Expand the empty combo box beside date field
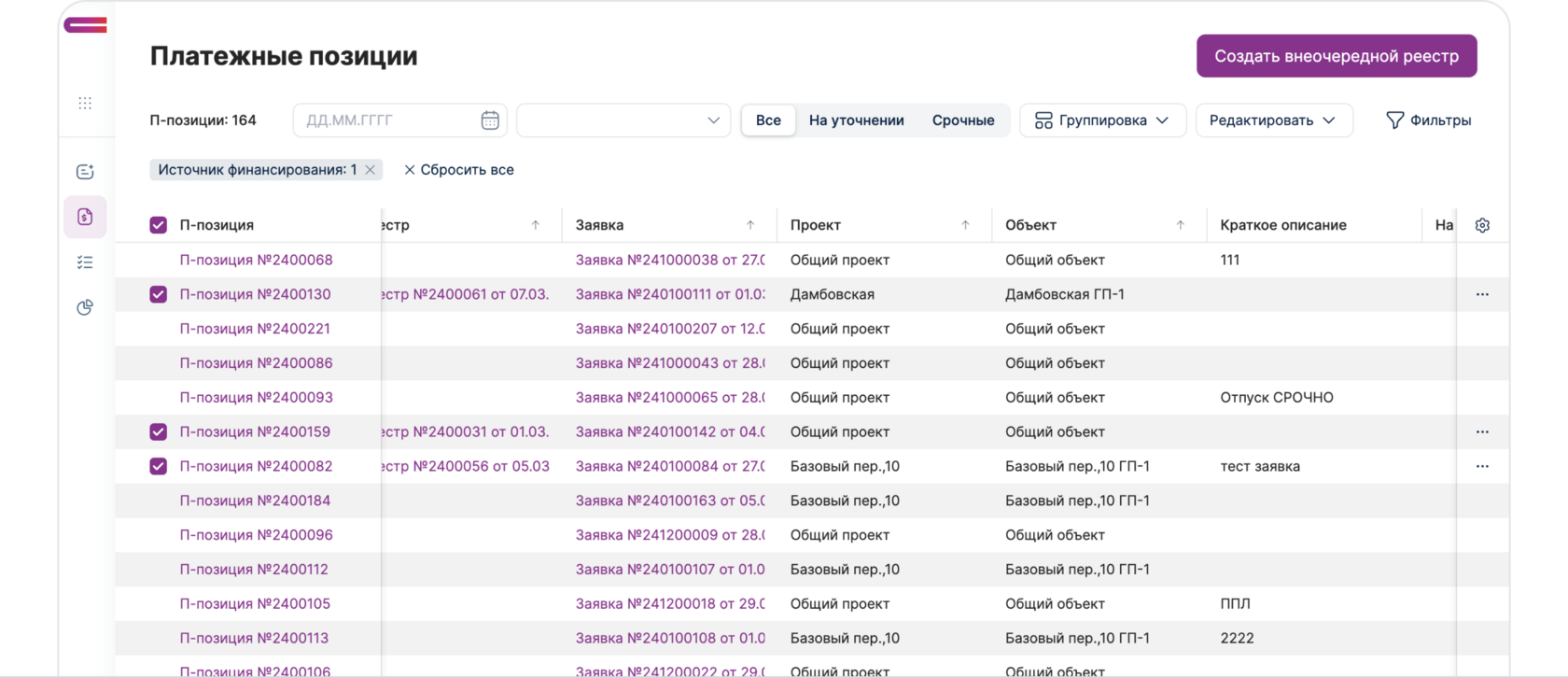Viewport: 1568px width, 678px height. point(623,120)
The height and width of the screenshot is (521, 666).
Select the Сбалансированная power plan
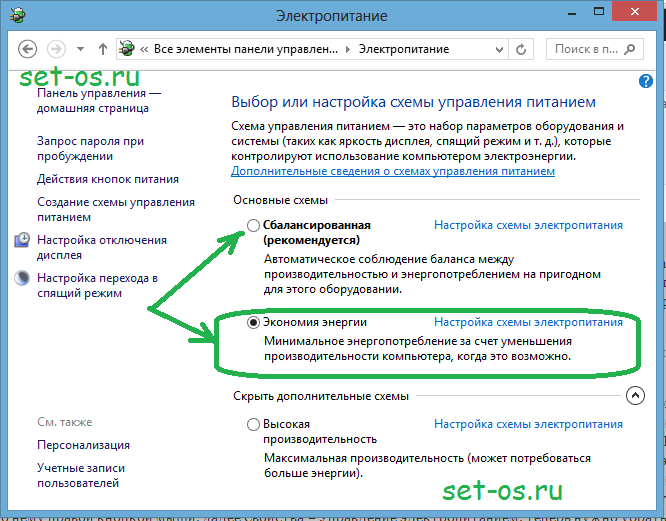pyautogui.click(x=254, y=225)
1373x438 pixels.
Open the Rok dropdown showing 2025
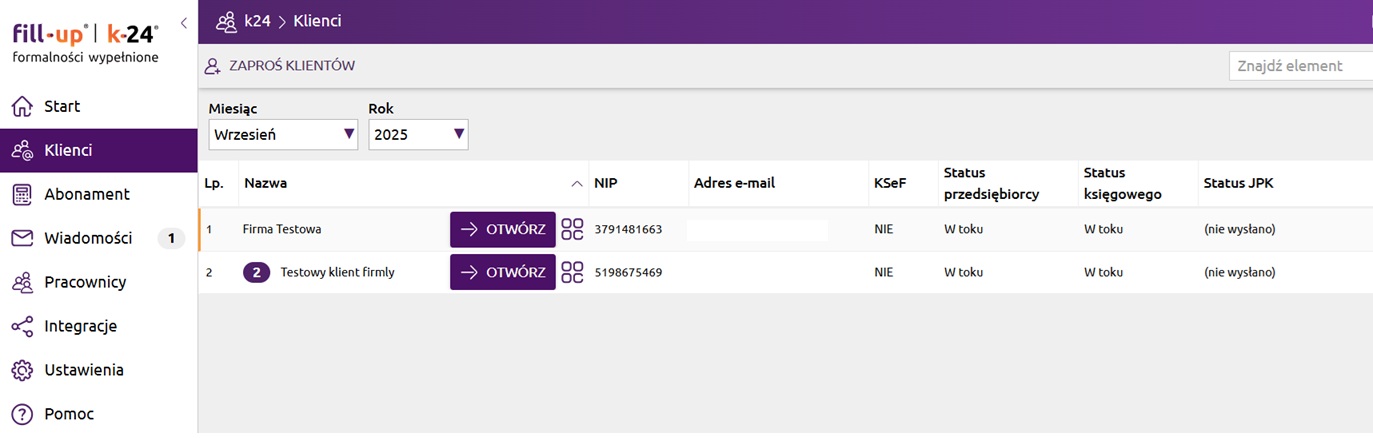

★ ★ ★ ★ ★ ★ ★

Put the lines of the material above into a Markdown table with the columns "No." and "Line", numbering each row, skipping any blank lines, and omitting the pictures.

| No. | Line |
|---|---|
| 1 | Expand the empty combo box beside date field |
| 2 | Viewport: 1568px width, 678px height. point(623,120) |
| 3 | The height and width of the screenshot is (521, 666). |
| 4 | Select the Сбалансированная power plan |
| 5 | pyautogui.click(x=254, y=225) |
| 6 | 1373x438 pixels. |
| 7 | Open the Rok dropdown showing 2025 |